* [Stored items]:

══════════

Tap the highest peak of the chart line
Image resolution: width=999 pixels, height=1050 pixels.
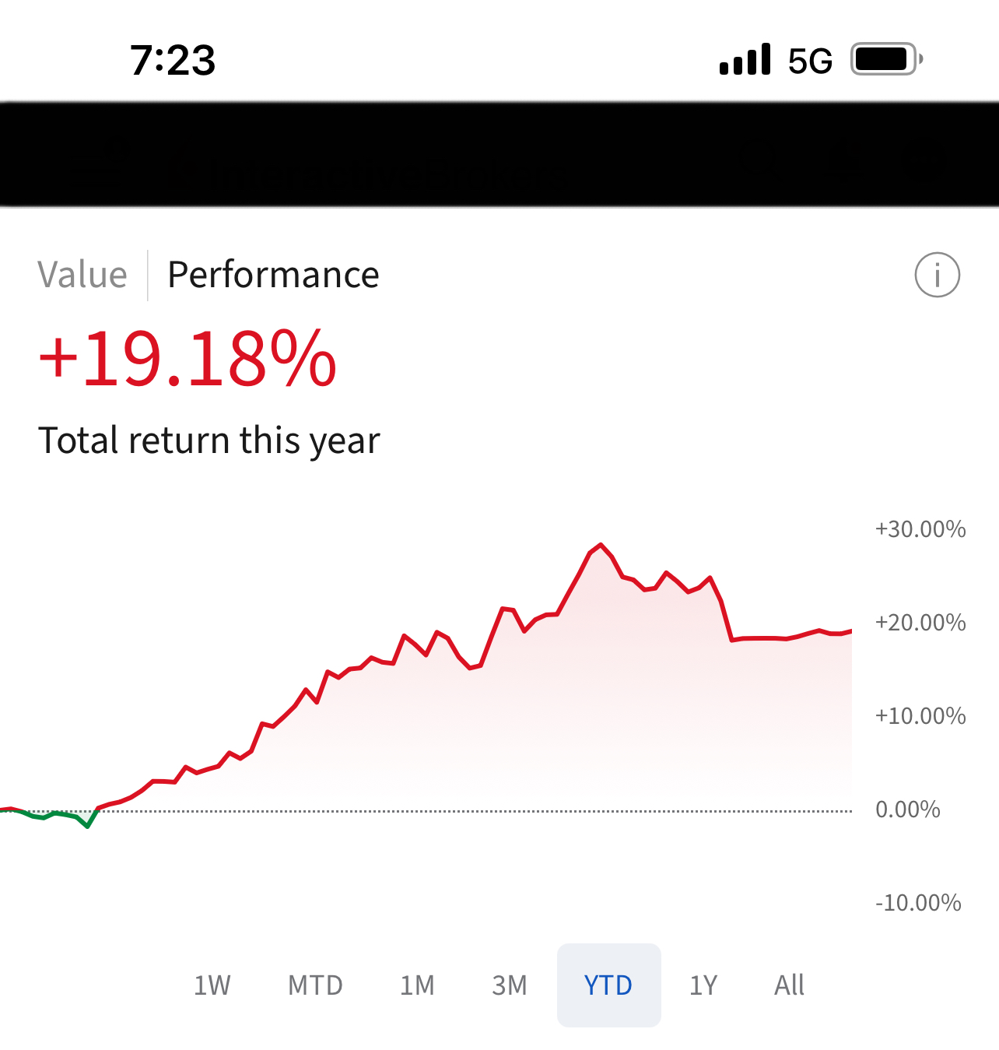point(601,545)
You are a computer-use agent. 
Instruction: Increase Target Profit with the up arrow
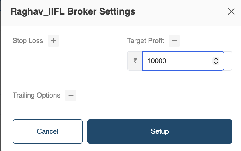click(216, 59)
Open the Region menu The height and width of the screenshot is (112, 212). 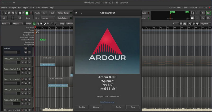click(x=25, y=8)
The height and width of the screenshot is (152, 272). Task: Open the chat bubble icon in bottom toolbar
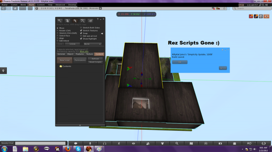(76, 144)
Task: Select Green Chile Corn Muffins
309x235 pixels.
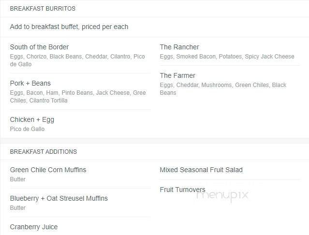Action: tap(48, 170)
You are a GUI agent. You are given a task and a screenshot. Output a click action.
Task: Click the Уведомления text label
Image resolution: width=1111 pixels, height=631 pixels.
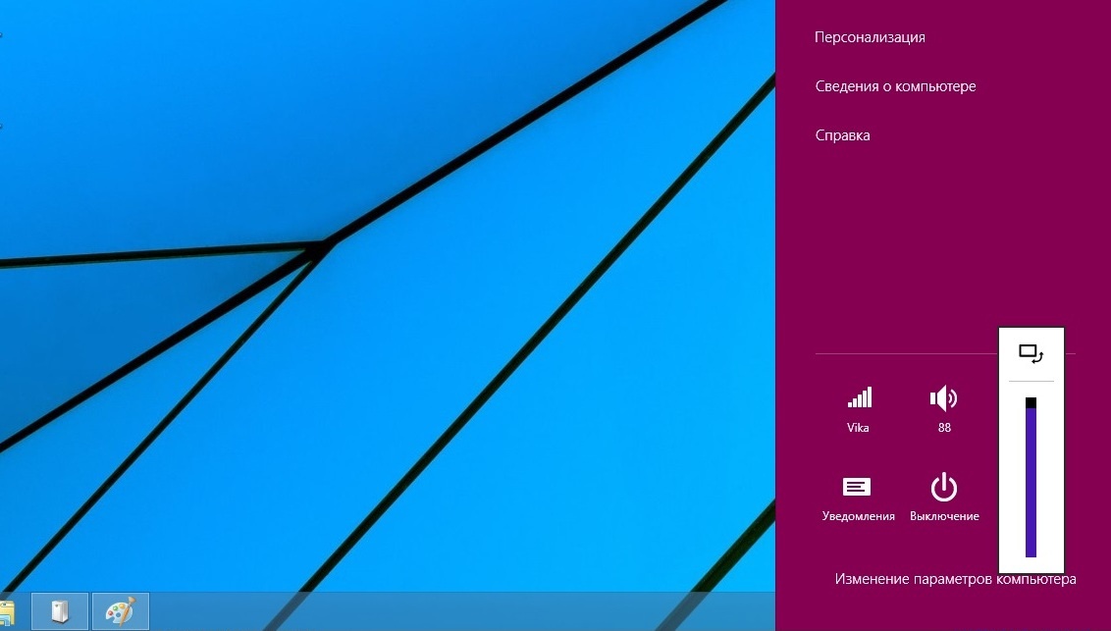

══════════

* [Task details]: Word for word, give again the lines from the line with "Task: Select Green Chile Corn Muffins" through the end of the records above, with both ends included and the pictures left out.

* [Response below]:
Task: Select Green Chile Corn Muffins
309x235 pixels.
Action: tap(48, 170)
You are a GUI agent. You are given a task and a screenshot. Output a click action.
Task: Click the Уведомления text label
Image resolution: width=1111 pixels, height=631 pixels.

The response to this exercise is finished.